¿Qué tan grandes son las diferencias entre los países? ¿Tal vez menos grandes de lo que a veces se cree?
Raymond Carr, el gran historiador inglés, que en 1966 publica su monumental España 1808-1975, sostenía que los españoles eran, en el fondo, parecidos a otros europeos y por tanto no tan diferentes como los hispanófilos nos hacían creer.
Es que el culto a la excepcionalidad ha sido muy prominente entre la intelectualidad hispana, si bien ha habido también intelectuales españoles europeístas que han procurado rebatirlo. ¿Se deberá a que España está en la periferia de Europa? Hay un culto parecido en ese otro país periférico que es Rusia. Desde el siglo diecisiete los intelectuales rusos han estado divididos entre “occidentalistas” y “rusófilos” o “eslavófilos”, estos últimos viendo en Moscú una Tercera Roma destinada a redimirnos del nefasto racionalismo occidental, sobre todo el de los anglosajones. Muy parecido esto a la excepcionalidad que disfrutaría España por su apego irrestricto al catolicismo, por su espiritualidad, por el repudio que le despierta el individualismo materialista y egoísta que contamina a otros países, sobre todo los anglosajones.
Curiosamente, esta visión subsiste hasta ahora entre algunos españoles para quienes su país es víctima inocente de calumnias foráneas. Los anglosajones en especial habrían creado una leyenda negra según la cual el imperio español habría sido abusivo y cruel. Todo esto, en marcado contraste con las colonias británicas, que nadie criticaría. Curioso que crean eso cuando en el Reino Unido hay una feroz crítica al propio pasado colonial, tanto que en los colegios enseñan que el imperialismo británico fue, justamente, abusivo y cruel.
Me he acordado de Carr porque he estado en España, y más aún, porque he estado leyendo El rugido de nuestro tiempo (2025), un magnífico libro del ensayista colombiano Carlos Granés. Con singular erudición, Granés analiza los debates que se han dado sobre la supuesta excepcionalidad tanto de España como de América Latina.
Granés analiza las múltiples teorías que han surgido sobre qué tipos de países somos. “¿Pertenecemos a la civilización occidental… o venimos de linajes distintos?”, se pregunta. De allí explora tres grandes respuestas. Sí, somos herederos de la civilización grecorromana. No, somos iberoamericanos, vástagos solo de España, con sus gloriosas diferencias.

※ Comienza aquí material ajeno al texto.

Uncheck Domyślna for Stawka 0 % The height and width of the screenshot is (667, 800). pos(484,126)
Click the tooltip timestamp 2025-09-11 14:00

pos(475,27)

O no, somos indígenas y nos corresponde librar una lucha decolonial contra los que llegaron con “todos los vicios que corrompieron a las estirpes nobles que no sabían qué era la esclavitud ni la transfobia”. Estos colonizadores nos impusieron su lenguaje, sus conceptos, sus costumbres: tiranía epistemológica que aplastó nuestra sabiduría primigenia.
Granés, con inteligencia y humor, demuestra lo extrañamente parecida que es esta ideología decolonial a la de ciertos filósofos rusos seguidos por Putin. Alexandr Dugin (1962), por ejemplo, y su mentor, Ivan Ilyin (1883-1954). Para ellos el enemigo es, también, la tiranía epistemológica de Occidente, y Granés destaca en Dugin su odio “a la modernidad liberal de origen anglosajón”. Para Ilyin o Dugin, como para los antiguos eslavófilos, Rusia, solidaria y colectivista, está destinada a combatir el individualismo de Occidente, idea disparatada que Putin usa como pretexto para su masacre en Ucrania.
En un libro que ayuda a iluminar nuestro complejo mundo actual, Granés destaca también una curiosa contradicción que se ha ido dando. Donde antes los artistas eran escandalosos, irracionales y voluntaristas, ahora son cuidadosamente puritanos, dedicados a evitar que alguien los cancele por incorrección política. En cambio, donde antes los políticos tenían que aparecer racionales, sensatos y fomes, ahora son escandalosos, irracionales y voluntaristas.
Cosa de observar a Trump o a nuestro Congreso.